堤体材料の品質のばらつきが大きく、材料性状を監視する必要性があった
ロックフィルダムや台形CSGダムなどに用いる堤体材料は、ダムサイト近傍の原石山や河床からの現地発生材で調達されるため、品質のばらつきが大きく、材料性状の経時変化をリアルタイムに監視する必要がありました。
従来の画像解析にはストロボ撮影用機器や暗室などの大型で特殊な計測設備を現地に構築する必要があり、また解析結果も現地での確認に限られるため情報共有に遅れが生じるなどの課題があったということです。
建設現場における使用材料の品質管理の省人化・省力化へ
開発したAI画像認識技術を活用した粒度管理システム「T-iTsubumil」の測定手順は以下の通り。

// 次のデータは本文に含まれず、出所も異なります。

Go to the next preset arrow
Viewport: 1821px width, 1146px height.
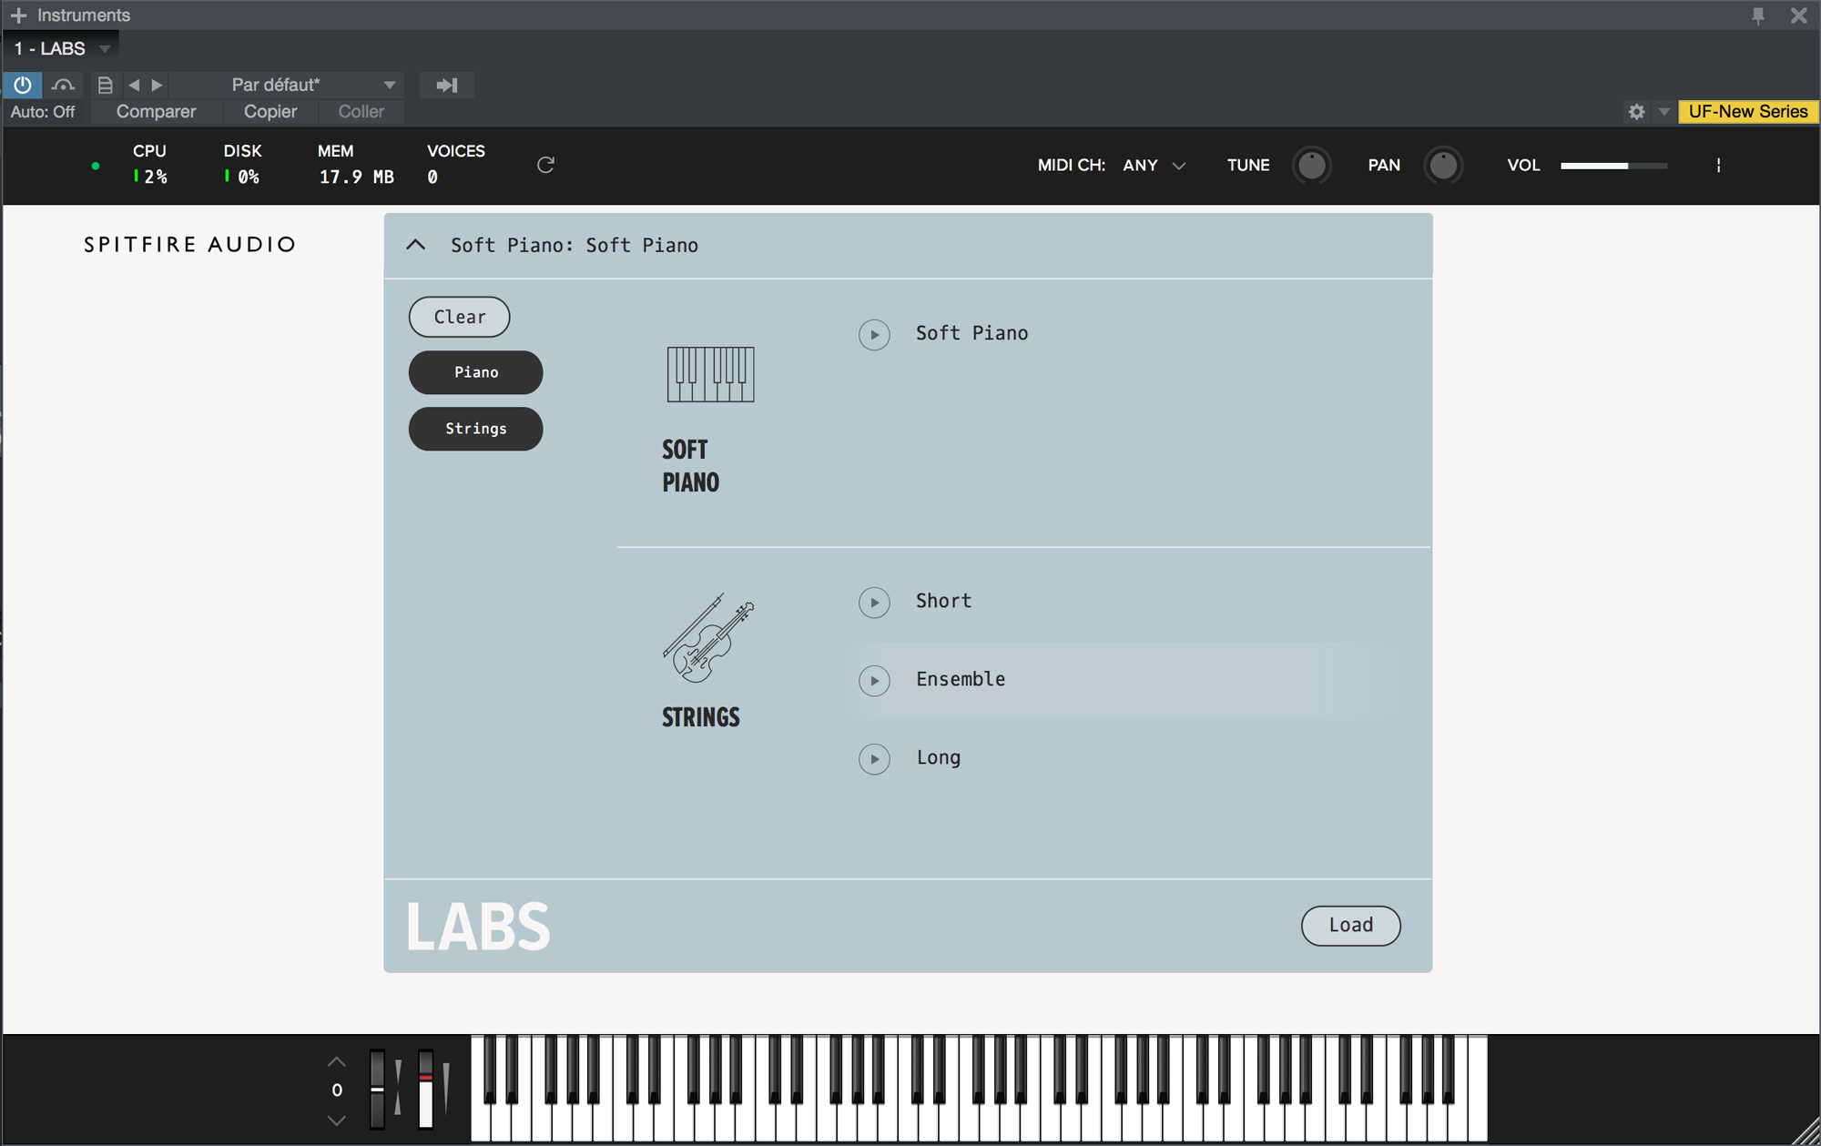tap(157, 85)
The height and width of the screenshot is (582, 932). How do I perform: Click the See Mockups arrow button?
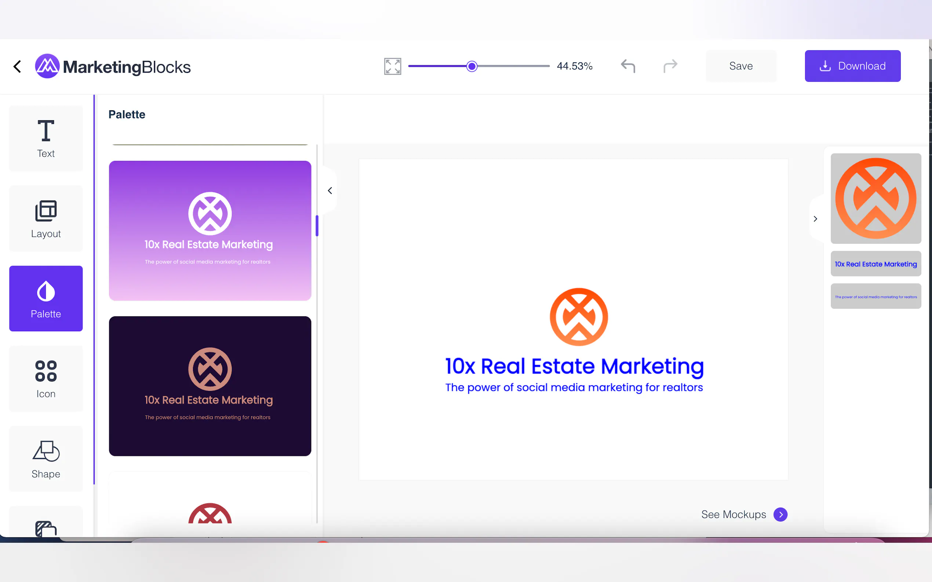(780, 514)
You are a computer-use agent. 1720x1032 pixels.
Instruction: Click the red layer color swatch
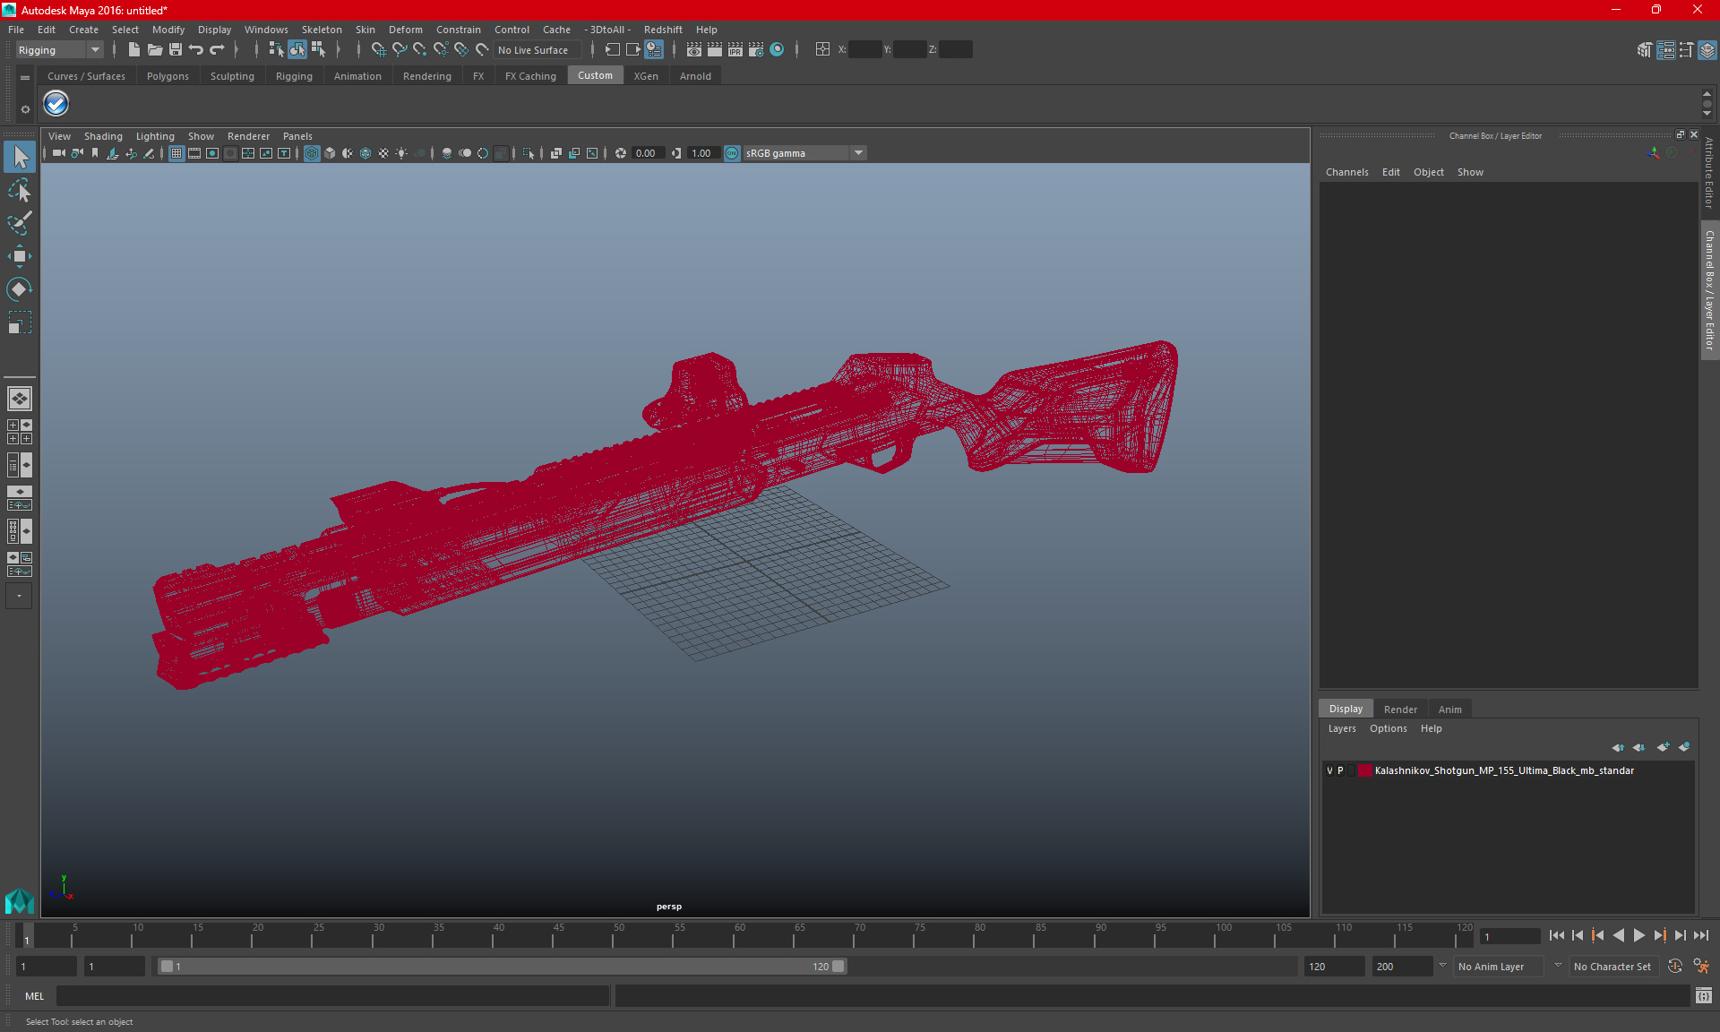(x=1364, y=770)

- ベルトコンベヤなどで搬送される対象材料を上部からデジタルカメラで撮影し、材料画像を取得。
- AI画像認識により、材料画像に映る各材料粒子を認識し、輪郭を識別。
- 材料の管理粒径(例:80mm、40mm、20mm、10mm、5mm)ごとに重量換算することで、通過質量百分率※1を求めて粒度分布を算出。
- 算出結果はリアルタイムにクラウドに保存され、いつでもどこでも端末等の画面上に表示して確認・情報共有。
ベルトコンベヤーなどの直上にデジタルカメラと支持架台を設置するだけで測定でき、暗室でストロボ撮影を行う必要があった従来の解析用特殊計測設備が不要となります。システム運用の手間やコストを大幅に削減でき、ダム工事以外の幅広い工種の粒度測定にも適用可能です。
AIによる認識画像や解析値などの各種データは、クラウド上に保存。試験状況や解析結果、材料性状の確認などの品質管理を遠隔地からリアルタイムで行えるため、情報共有の迅速化にも役立ちます。
建設現場における使用材料の品質管理の省人化・省力化へのさらなる貢献に期待できます。